Whoever coined the phrase that became a Zionist slogan did not use the word people to describe a bunch of humans dwelling on a certain land. People, in this phrase, is used to mean a nation, a state or a nation-state. 

Before 1948, the Arabs who lived in Palestine had never organized themselves in a state, but had, for centuries, lived as subjects of empires that ruled them from faraway capitals, such as Damascus, Cairo, Baghdad, and Istanbul. In the history of the Arabs, Jerusalem never served as the seat of any dynasty and never practiced sovereignty. At best, the city served as a provincial capital. In this sense, when the Zionists looked at Ottoman Palestine, they did not see a nation-state. They saw Arab provinces of successive empires, Arab or Turkish. This is why the land looked one without a people, that is without a nation state. 

The Mandate and Nationalism

After the British stitched a few Ottoman provinces together to produce Mandatory Palestine in 1920, and with the Zionists putting forward their vision of a country in Palestine with its capital in Jerusalem, Palestinians borrowed elements from both, and made them their own. Then Palestinians started talking about a Palestinian nation-state whose capital is Jerusalem.

Yet despite the birth of this Palestinian nation overnight, the meaning of independent Palestine remained elusive, especially to Islamists and Arab nationalists, both of which saw the borders drawn by British and French colonials as fake and designed to divide-and-conquer Muslims or Arabs. 

But even after Arab nationalists started referring to Palestine as a country with a flag and national emblems, they still criticized Lebanon’s Christians for insisting on an independent Lebanon, saying that Arab countries were fake, and were produced by the colonials to divide the Arab and Muslim nation. Arab nationalists also disapproved of the creation of Jordan and Syria. 

Izz-eldeen al-Qassam, the Muslim Imam who died near Haifa while fighting the British in 1935, and whose name Hamas borrowed for its military wing and locally produced rockets, was Syrian. His coffin was draped in the flags of Saudi Arabia, Iraq, and Yemen, but not Palestine, which shows that Palestinian nationalism was a late-comer that only surfaced after the 1967 defeat of the leader of Arab nationalism, Egypt’s Gamal Abdul-Nasser. 

Nasser tried to make up for his defeat by propping up Palestinian nationalism and militias to fight a “war of attrition” against Israel. This war of attrition, now fought by pro-Iran regime militias like Hamas and Lebanese Hezbollah, continues until today.

Even as Palestinians started promoting their local identity, their conflict against the Zionists maintained its pre-Palestinian nationalism format, rendering the conflict with Israel as one over land and sovereignty rather than civil rights, as can be seen in the behavior of Arab Israelis, who claim to be suffering Israeli discrimination, which they counter — not by demanding assimilation — but through Palestinian nationalism. 

While insisting on the creation of independent Palestine, a majority of Palestinians seem to think that a state is made of land and people, not of people organizing themselves into a successful state.
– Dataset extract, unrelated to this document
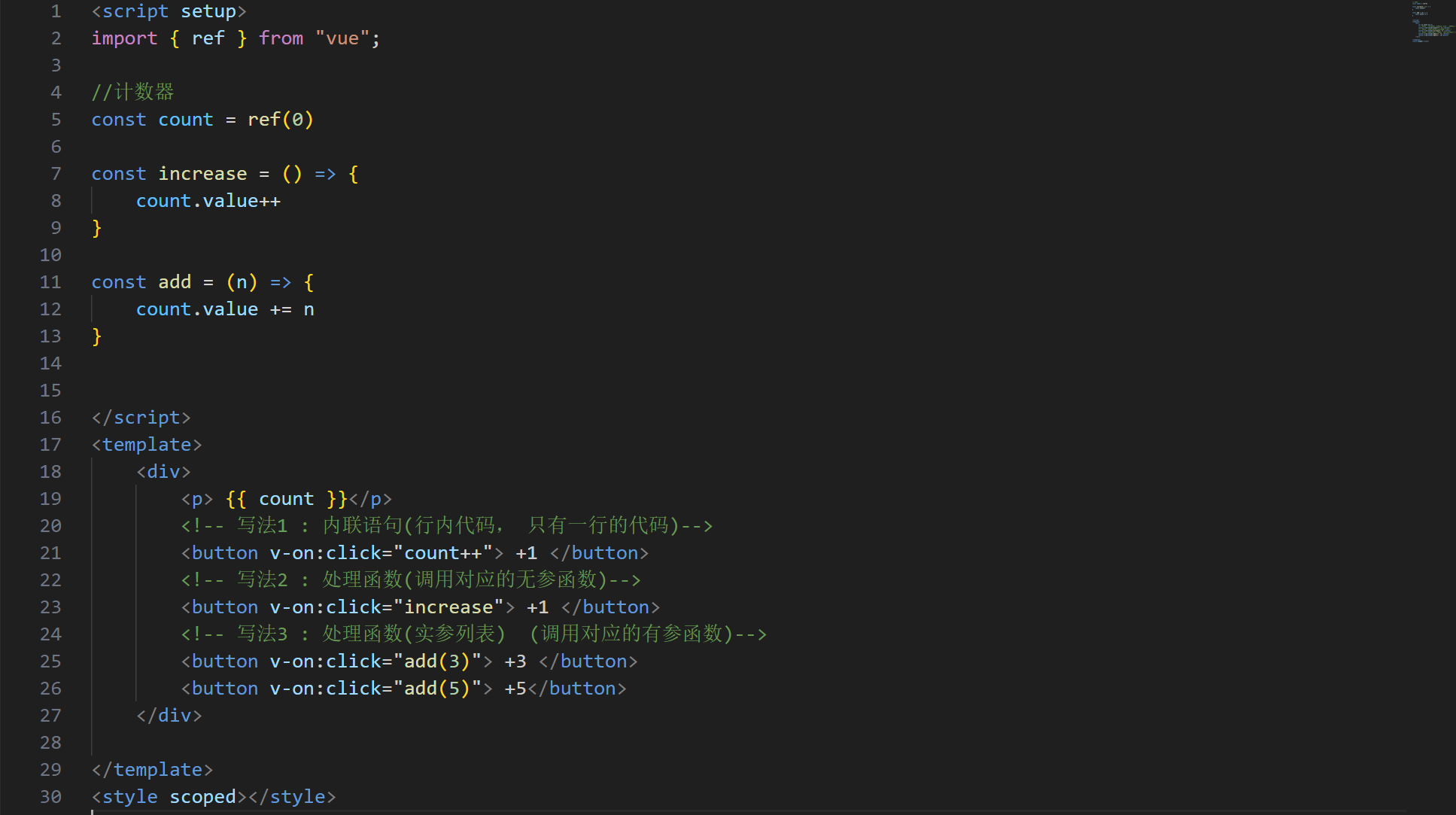The width and height of the screenshot is (1456, 815).
Task: Click the minimap code preview thumbnail
Action: coord(1431,23)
But land alone does not make states. Lebanon, Syria, and Iraq are all sovereign over the land, and yet all three of them are failed states. This is why Israel fears that land concessions to Palestinians will result in a failed state, and not country in the world wants a failed state — that would turn into a hotbed of terrorism, crime, and illicit trade — on its borders.

Studying Zionism

Palestinians spent a century trying to learn how the Zionists managed to overpower them. Think tanks were set up to teach Palestinian researchers Hebrew and to monitor Israeli press and literature. The Palestinians drew many lessons, but the only one they never seem to have learned was that Zionists created a state long before they had any land.

In his manuscript on Zionism, written in the 1890s and only published this year, Palestinian Rawhi al-Khalidi was impressed, not only by the good organization of the Zionist movement and its regular elections, but also by the dedication of its rank and file. Al-Khalidi wrote that poor Jewish peasants in Russia or Eastern Europe saved on buying food in order to pay their membership fees to the Zionist organization and elect its officials. Khalidi described the movement as a government without a land. This would have perfectly described a “government (people) without a land for a land without a government (people).”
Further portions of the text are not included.